Una scultura di luce nel tempo

di Don Gianni Carparelli

articolo don gianni carpinelli

E’ il “dies natalis” di Viterbo e non solo. E’ come una lettura infinita. La macchina detta di “S. Rosa” è sempre un tentativo di leggere in chiave spirituale e poi architettonica un cammino di fede. Ed essendo “cammino” cambia secondo i passi e la storia della comunità dentro la quale nasce mentre si apre al mondo. Mi accosto con questa mia meditazione a questa luce, e con rispetto anche dei tanti tentativi che tali per ora resteranno. A me piace lo stile di pensiero e di lavoro che Ascenzi Raffaele ci offre. Nel suo “tentativo”, premiato di nuovo, vedo un cammino che non è solo legato alla architettura, ma è legato alla storia, anche di fede e che cammina senza dimenticare i “passi” che qui ci hanno condotto. Passi che continuano a camminare. E’ una opera d’arte “scolpita nel tempo”. C’è passato, c’è presente, c’è futuro. La reazione della mia anima è lo “stupore” e prendo questo in prestito dalla lettera apostolica “Desiderio desideravi…” di Francesco (n. 25). E’ la meraviglia di fronte alla bellezza delle promesse che Gesù ci ha rivelato nella sua presenza tra di noi, è la grandezza di Dio incarnata in Lui e nei santi e nei buoni. Noi veniamo misticamente invitati a far parte di questo cammino con il Battesimo. C’è una preghiera all’inizio della celebrazione del sacramento: “… discenda in quest’acqua la potenza dello Spirito Santo perché coloro che in essa riceveranno il Battesimo siano sepolti con Cristo nella morte e con Lui risorgano alla vita immortale”. E’ il “dies natalis” nel suo significato più vero e più profondo. Quando vedo apparire questa torre di arte illuminata penso, e con stupore e meraviglia, al “Dies Natalis soli invicti”, quando l’universo vide nascere l’uomo nuovo, il primo di una nuova generazione. Ci vedo la Chiesa di Gesù, come nuova culla di vita. La Chiesa che stiamo vivendo e costruendo ogni giorno anche se da purificare sempre nelle acque donate dal Signore: “Chi beve l’acqua che io darò non avrà più sete, anzi l’acqua che io gli darò diventerà in lui sorgente di acqua che zampilla per la vita eterna” (Gv 4: 13…). Questa mia lettura si chiama “infinita”, ed è comune nella letteratura ebraica. Man mano che ammiriamo i tanti tentativi di riportare “Rosa” viva tra di noi e nelle nostre strade, di vita e storia, vediamo crescere davanti a noi la sua presenza. E la presenza di Rosa è la nostra presenza. Tra i disegni dell’architettura ci siamo anche tutti noi. I tanti lumi accesi  “portano” il nostro nome.
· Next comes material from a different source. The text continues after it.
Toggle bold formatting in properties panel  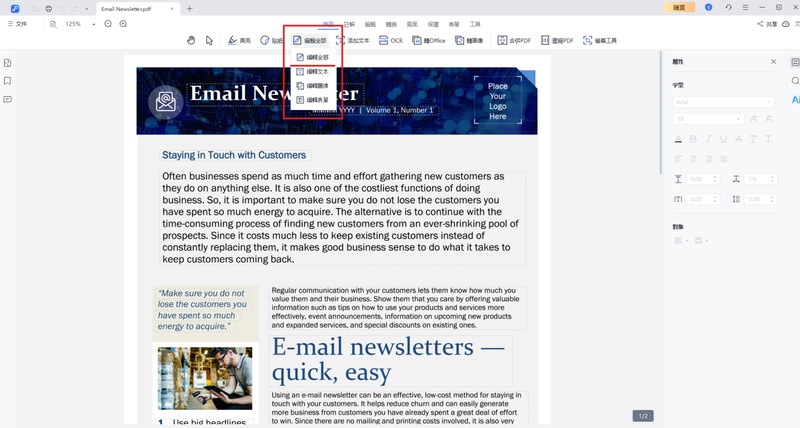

E la bellezza appare ai nostri occhi che sono in attesa, nei passi cadenzati dei portatori e cresce in noi il desiderio di vederla ancora e ancora, magari in altre forme e contenuti narrati nell’ architettura. Il “dies natalis” di Rosa è il “dies natalis” di ognuno di noi, delle nostre città, della politica, delle istituzioni anche religiose, della scuola, delle professioni, dei servizi di accoglienza e assistenza ai fragili, del rispetto per la natura tutta e i suoi abitanti… dobbiamo morire al passato oscuro e annebbiato dalle fragilità a volte troppo ingombranti, dobbiamo morire alla disonestà e incuria per risorgere come nella purezza di un’acqua sorgiva che scaturisce dalla vita dei buoni e degli onesti. Per non avere più sete, non solo, ma diventare noi stessi “sorgente” di purezza e onestà e carità. Sono questi i cammini della Chiesa che spesso si incontra per discuterli e farli camminare. La Chiesa deve illuminare di stupore la grandezza del creato. La Chiesa non può solo discutere o predicare. Deve anche camminare per le strade e la storia. Ascenzi ci offre ancora una volta uno “splendido splendore” da ammirare, non solo. Da “camminare” anche noi. Noi siamo le spalle per portare una macchina che siamo noi. Non basta ammirare S. Rosa. Dobbiamo accompagnarla mentre nelle strade apre il suo grembiule per regalare le rose della carità e della compassione. “Fate QUESTO in mia memoria…”.